-
Notifications
You must be signed in to change notification settings - Fork 65
Using StringFormat for one‐off parsing
I had a program, it reads a bunch of timeline data from a database table, and applies some business rules to generate output billing data.
For simplicity, let's assume the method looks like:
BillingResult runBilling(List<BillingTimelineRow> input);
One day in production we observed some unexpected result. And we narrowed it down to a certain time range (let's say it's 10 minutes of data).
In the principle of TDD, it's best if I can reproduce the problem in a unit test; do some local debugging to find where the bug is; then fix the bug. The new unit test will be submitted to prevent future regression.
The first thing I did was running a SQL query against the prod db: SELECT * FROM BillingTimeline WHERE timestamp BETWEEN ... AND ...
(this table has no PII data)
The commandline SQL tool printed some dozens of rows that looked like this:
+---------+--------------------+------------+---------------------------+--------+---------------------+--------------------+-------------+----------------------------+
| ShardId | PayloadTaskId | Tier | StartTimestamp | PlanId | RedactedUserGroupId | ProfileName | StartSecond | Timeline |
+---------+--------------------+------------+---------------------------+--------+------------------------------+-----------+-------------+----------------------------+
| 27 | tttsk1 | PREMIUM | 2023-12-05 17:51:00-08:00 | 234 | 123 | testonlyaccount-2 | 21 | [1334, 3923] |
+---------+--------------------+------------+---------------------------+--------+------------------------------+-----------+-------------+----------------------------+
| 30 | tttsk2 | PREMIUM | 2023-12-05 17:43:00-08:00 | 125 | 123 | testonlyaccount-2 | 39 | [161, 54888, 77364, 14468] |
+---------+--------------------+------------+---------------------------+--------+------------------------------+-----------+-------------+----------------------------+
| 34 | tttsk1 | PREMIUM | 2023-12-05 17:42:00-08:00 | 789 | 999 | testonlyaccount-1 | 40 | [129, 8877] |
+---------+--------------------+------------+---------------------------+--------+------------------------------+-----------+-------------+----------------------------+
| 47 | tttsk1 | PREMIUM | 2023-12-05 17:42:00-08:00 | 110 | 123 | testonlyaccount-3 | 28 | [1739, 6026] |
+---------+--------------------+------------+---------------------------+--------+------------------------------+-----------+-------------+----------------------------+
| 22 | tttsk7 | PREMIUM | 2023-12-05 17:35:00-08:00 | 226 | 456 | testonlyaccount-24 | 1 | [26031, 42307, 13820] |
+---------+--------------------+------------+---------------------------+--------+------------------------------+--------------------+-------------+-------------------+
...
51 row(s)
I need to feed this input data to the unit test.
Do I do some vim data masssaging to make it a csv file?
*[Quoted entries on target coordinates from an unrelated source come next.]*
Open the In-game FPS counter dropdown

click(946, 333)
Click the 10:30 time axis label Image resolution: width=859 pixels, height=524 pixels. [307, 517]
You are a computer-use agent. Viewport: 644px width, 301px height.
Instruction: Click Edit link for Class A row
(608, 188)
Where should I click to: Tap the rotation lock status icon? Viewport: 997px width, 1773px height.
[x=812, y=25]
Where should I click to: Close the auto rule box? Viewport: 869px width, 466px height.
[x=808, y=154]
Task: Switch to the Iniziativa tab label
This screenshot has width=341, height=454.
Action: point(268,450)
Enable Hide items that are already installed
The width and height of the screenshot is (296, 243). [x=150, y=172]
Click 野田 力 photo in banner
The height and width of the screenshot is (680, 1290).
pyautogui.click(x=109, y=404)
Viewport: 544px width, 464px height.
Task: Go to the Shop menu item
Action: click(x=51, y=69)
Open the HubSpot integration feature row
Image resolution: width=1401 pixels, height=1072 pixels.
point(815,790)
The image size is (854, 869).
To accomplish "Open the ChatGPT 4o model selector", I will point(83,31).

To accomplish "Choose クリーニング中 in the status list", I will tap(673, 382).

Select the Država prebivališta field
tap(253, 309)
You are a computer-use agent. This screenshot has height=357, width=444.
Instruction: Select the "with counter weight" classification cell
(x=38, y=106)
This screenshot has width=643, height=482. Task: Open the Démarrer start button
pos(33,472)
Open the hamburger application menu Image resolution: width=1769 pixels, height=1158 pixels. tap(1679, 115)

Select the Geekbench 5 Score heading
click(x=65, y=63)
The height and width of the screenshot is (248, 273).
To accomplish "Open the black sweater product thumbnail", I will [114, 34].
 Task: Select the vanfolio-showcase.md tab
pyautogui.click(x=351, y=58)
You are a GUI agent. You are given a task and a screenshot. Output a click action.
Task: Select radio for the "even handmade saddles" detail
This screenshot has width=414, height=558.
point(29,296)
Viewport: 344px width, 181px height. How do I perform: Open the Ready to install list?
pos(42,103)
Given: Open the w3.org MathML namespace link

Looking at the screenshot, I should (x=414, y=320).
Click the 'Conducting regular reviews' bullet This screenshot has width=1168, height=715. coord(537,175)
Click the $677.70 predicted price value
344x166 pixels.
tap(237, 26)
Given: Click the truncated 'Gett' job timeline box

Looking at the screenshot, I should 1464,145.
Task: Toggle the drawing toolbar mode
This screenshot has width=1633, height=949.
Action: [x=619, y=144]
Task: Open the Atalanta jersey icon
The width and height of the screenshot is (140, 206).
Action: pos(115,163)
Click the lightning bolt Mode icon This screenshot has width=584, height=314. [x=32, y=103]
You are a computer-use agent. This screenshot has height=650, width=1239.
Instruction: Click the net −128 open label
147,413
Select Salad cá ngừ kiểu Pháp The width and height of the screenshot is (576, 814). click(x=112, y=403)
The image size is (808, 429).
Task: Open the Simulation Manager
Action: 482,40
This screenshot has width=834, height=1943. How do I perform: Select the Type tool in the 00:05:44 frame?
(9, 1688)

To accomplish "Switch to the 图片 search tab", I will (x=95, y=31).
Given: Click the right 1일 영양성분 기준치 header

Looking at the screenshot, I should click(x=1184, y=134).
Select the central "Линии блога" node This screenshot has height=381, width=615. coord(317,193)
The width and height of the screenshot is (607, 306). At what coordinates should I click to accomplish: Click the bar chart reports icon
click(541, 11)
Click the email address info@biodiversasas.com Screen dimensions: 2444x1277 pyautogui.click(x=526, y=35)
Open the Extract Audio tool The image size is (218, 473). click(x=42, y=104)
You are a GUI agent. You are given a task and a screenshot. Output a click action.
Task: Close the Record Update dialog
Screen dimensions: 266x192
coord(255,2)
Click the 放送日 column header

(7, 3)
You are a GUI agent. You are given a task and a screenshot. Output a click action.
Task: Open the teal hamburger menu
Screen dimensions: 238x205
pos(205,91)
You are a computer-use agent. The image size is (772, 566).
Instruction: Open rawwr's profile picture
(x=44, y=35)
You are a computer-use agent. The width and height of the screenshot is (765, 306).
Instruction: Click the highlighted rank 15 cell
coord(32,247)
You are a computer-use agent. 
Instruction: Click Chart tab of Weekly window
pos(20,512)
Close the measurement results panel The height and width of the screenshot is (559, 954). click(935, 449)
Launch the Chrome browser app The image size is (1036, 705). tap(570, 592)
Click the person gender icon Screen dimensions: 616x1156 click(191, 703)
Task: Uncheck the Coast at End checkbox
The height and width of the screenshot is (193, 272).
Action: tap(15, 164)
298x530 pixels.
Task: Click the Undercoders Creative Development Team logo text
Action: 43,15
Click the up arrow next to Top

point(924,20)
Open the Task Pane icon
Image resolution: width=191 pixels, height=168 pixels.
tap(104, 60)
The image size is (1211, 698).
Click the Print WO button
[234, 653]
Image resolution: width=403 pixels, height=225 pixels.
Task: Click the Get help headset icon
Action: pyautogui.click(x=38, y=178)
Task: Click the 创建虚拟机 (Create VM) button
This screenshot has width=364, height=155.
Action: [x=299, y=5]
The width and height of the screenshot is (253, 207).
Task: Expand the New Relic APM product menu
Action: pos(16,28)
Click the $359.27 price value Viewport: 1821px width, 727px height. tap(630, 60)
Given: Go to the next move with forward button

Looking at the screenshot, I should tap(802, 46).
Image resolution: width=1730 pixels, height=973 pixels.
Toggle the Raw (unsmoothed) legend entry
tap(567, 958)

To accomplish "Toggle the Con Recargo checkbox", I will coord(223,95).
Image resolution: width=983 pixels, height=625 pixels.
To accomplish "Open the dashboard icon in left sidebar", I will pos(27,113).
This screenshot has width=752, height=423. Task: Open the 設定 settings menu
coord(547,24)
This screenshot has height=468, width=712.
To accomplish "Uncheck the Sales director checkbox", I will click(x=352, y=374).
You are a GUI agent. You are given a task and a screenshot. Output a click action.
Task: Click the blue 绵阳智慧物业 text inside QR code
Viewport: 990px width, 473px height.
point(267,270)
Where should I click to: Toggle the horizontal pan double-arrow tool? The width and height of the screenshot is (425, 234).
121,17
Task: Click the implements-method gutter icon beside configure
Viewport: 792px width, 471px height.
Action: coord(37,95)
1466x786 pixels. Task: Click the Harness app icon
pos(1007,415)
Or maybe that commandline tool has an option to tweak the output format? Or maybe find another SQL GUI tool with richer support?
But I hate yak shaving! On a second thought, why can't I just use this nice ASCII-arted data directly? It's just a freakin test, right?
With StringFormat
, parsing is a pretty easy thing to do.
First I need to first define the format of each data row (The shardId isn't useful to me and the tier is always PREMIUM so I don't need it either):
StringFormat inputFormat = new StringFormat(
"|{...}|{payload_task_id}|{...}|{start_timestamp}|{plan_id}|{user_group_id}|{profile_name}|{start_second}|{timeline}|");
I'll also need to parse the start_timestamp
into Instant
objects as expected by the code. For that I should get the right DateTimeFormatter
that matches the format in db. Luckily DateTimeFormatter
gets me that without me having to check the cheatsheet.
Then I just need to read the text file, and scan through it for all valid rows:
import static com.google.mu.time.DateTimeFormats.formatOf;
String input = readTheTextFile(...);
DateTimeFormatter timestampFormat = formatOf("2023-12-05 17:51:00-08:00");
List<BillingTimelineRow> timelines = inputFormat.scan(
input,
(taskId, startTime, planId, userGroup, profile, startSecond, timeline) -> {
try {
return BillingTimelineRow.builder()
.setUserGroupId(Long.parseLong(userGroup.trim()))
.setStartTimestamp(
OffsetDateTime.parse(startTime.trim(), timestampFormat)).toInstant())
...
.build();
} catch (NumberFormatException notValidRow) {
return null; // skip
}
}).collect(toList());
The parser is one-off. But in the future if I need to do similar debugging and tests, I can always just copy-paste from the commandline tool's output without worrying about data conversion. And it's nice to submit the pretty-printed input file to the repo so anyone can easily read it.